### Text for analysis ###

Judith Stein got a call from her mother recently, reporting that a friend was in the hospital. “Be sure she’s admitted,” Ms. Stein said.
As executive director of the Center for Medicare Advocacy, she has gotten all too savvy about this stuff.
“Of course she’s admitted,” her mother said. “Didn’t I just tell you she was in the hospital?”
But like a sharply growing number of Medicare beneficiaries, her mother’s friend would soon learn that she could spend a day or three in a hospital bed, could be monitored and treated by doctors and nurses — and never be formally admitted to the hospital. She was on observation status and therefore an outpatient. As I wrote last year, the distinction can have serious consequences.

### Data extracts ###

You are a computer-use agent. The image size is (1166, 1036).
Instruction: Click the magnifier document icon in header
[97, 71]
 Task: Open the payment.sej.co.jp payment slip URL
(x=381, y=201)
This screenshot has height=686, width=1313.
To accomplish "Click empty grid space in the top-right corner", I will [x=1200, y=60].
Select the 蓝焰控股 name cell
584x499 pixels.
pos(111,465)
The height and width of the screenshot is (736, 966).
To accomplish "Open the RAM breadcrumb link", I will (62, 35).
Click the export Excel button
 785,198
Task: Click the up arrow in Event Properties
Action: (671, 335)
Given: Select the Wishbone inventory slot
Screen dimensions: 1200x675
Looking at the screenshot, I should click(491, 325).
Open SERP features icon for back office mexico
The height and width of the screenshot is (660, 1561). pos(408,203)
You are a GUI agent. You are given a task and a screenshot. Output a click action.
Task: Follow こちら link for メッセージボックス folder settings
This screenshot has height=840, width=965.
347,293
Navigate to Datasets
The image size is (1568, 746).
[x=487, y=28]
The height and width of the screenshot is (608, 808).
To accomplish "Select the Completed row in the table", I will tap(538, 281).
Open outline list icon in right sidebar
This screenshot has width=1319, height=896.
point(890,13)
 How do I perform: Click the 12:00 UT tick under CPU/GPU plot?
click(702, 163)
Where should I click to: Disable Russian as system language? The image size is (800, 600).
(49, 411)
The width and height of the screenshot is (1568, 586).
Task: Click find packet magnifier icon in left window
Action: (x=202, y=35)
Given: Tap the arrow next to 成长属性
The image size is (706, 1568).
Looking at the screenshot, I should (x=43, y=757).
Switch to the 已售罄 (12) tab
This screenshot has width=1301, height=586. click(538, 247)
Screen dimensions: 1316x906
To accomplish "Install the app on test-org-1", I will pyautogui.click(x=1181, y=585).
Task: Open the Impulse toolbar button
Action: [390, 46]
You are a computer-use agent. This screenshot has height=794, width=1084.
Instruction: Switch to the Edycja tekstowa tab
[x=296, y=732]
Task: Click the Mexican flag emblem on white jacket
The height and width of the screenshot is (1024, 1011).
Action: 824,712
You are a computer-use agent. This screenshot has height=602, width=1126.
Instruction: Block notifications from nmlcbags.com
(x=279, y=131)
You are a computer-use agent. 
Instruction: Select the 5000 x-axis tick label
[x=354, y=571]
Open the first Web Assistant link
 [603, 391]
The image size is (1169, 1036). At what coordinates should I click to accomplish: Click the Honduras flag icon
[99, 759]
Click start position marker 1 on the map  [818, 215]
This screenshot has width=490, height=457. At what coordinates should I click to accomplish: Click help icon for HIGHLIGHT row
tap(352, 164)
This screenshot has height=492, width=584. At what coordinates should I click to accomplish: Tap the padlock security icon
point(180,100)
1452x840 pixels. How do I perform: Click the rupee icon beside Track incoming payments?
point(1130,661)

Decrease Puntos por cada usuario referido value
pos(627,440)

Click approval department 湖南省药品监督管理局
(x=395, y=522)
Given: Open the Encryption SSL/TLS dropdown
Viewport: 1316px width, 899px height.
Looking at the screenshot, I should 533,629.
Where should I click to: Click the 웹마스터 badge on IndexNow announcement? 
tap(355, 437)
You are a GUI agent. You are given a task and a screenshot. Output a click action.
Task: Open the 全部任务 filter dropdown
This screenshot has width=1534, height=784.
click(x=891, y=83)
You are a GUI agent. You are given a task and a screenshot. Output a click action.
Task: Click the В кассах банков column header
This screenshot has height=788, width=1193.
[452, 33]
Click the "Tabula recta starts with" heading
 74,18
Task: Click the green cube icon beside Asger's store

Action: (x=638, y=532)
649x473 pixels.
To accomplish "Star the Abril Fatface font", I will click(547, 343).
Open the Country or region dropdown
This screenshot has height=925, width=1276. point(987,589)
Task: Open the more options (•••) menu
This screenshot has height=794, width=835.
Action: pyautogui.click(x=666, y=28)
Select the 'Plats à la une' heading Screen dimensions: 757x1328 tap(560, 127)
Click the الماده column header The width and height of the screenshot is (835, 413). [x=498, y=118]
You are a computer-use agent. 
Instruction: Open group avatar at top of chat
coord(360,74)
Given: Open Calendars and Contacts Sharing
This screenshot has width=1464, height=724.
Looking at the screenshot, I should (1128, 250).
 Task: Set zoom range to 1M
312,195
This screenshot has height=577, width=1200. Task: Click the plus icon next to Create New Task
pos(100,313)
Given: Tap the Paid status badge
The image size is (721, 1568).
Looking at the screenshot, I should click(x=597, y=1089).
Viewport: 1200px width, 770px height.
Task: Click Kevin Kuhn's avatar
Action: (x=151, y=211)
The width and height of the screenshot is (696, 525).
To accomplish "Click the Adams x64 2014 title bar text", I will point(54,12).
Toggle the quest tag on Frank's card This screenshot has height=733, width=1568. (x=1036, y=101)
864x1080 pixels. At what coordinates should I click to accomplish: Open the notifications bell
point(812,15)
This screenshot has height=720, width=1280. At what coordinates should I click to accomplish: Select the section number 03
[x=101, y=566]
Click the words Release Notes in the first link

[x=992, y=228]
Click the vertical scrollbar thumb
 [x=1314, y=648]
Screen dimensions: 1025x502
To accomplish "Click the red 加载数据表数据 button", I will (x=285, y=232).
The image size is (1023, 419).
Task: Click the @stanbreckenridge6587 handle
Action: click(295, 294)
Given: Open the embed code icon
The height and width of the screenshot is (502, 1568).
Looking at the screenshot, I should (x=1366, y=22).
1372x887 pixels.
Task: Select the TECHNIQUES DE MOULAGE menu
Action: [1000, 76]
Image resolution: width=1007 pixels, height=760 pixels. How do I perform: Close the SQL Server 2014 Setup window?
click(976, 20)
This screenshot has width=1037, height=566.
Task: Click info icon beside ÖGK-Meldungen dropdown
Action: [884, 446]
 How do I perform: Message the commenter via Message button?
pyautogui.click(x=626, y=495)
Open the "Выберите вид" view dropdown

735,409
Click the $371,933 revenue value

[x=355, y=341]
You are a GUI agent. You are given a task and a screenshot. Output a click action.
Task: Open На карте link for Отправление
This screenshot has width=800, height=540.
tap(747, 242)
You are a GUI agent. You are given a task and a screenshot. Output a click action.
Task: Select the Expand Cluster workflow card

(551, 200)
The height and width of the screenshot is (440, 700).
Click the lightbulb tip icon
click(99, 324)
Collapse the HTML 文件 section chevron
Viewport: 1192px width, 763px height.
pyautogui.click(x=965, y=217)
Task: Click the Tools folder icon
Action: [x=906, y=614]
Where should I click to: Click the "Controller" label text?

###

[Problems to solve]
a) According to the article on Medicare observation status, what position does Judith Stein hold?
b) Continue the article on Medicare observation status from its last sentence.
The records have nothing to do with the article on Medicare observation status.

[Numbered responses]
a) She is executive director of the Center for Medicare Advocacy.

b)
The federal Centers for Medicare and Medicaid Services tried to clarify this confusing situation in the spring with a policy popularly known as the “two-midnight rule.” When a physician expects a patient’s stay to include at least two midnights, that person is an inpatient whose care is covered under Medicare Part A, which pays for hospitals. If it doesn’t last two midnights, Medicare expects the person to be an outpatient, and Part B, which pays for doctors, takes over.
It’s rare to have hospital and nursing home administrators, physicians and patient advocates all agreeing about a Medicare policy, but in this case “there’s unanimity of dislike,” said Carol Levine, director of the Families and Health Care Project of the United Hospital Fund. Despite protests, the rule took effect on Oct. 1, but Medicare agreed to delay penalties for 90 days.
Meanwhile, administrators at the Johns Hopkins Hospital in Baltimore have taken to calling the policy the Cinderella Rule, said Amy Deutschendorf, senior director of clinical resource management: “If you cross two midnights, you’re an inpatient. If not, you’re a pumpkin.”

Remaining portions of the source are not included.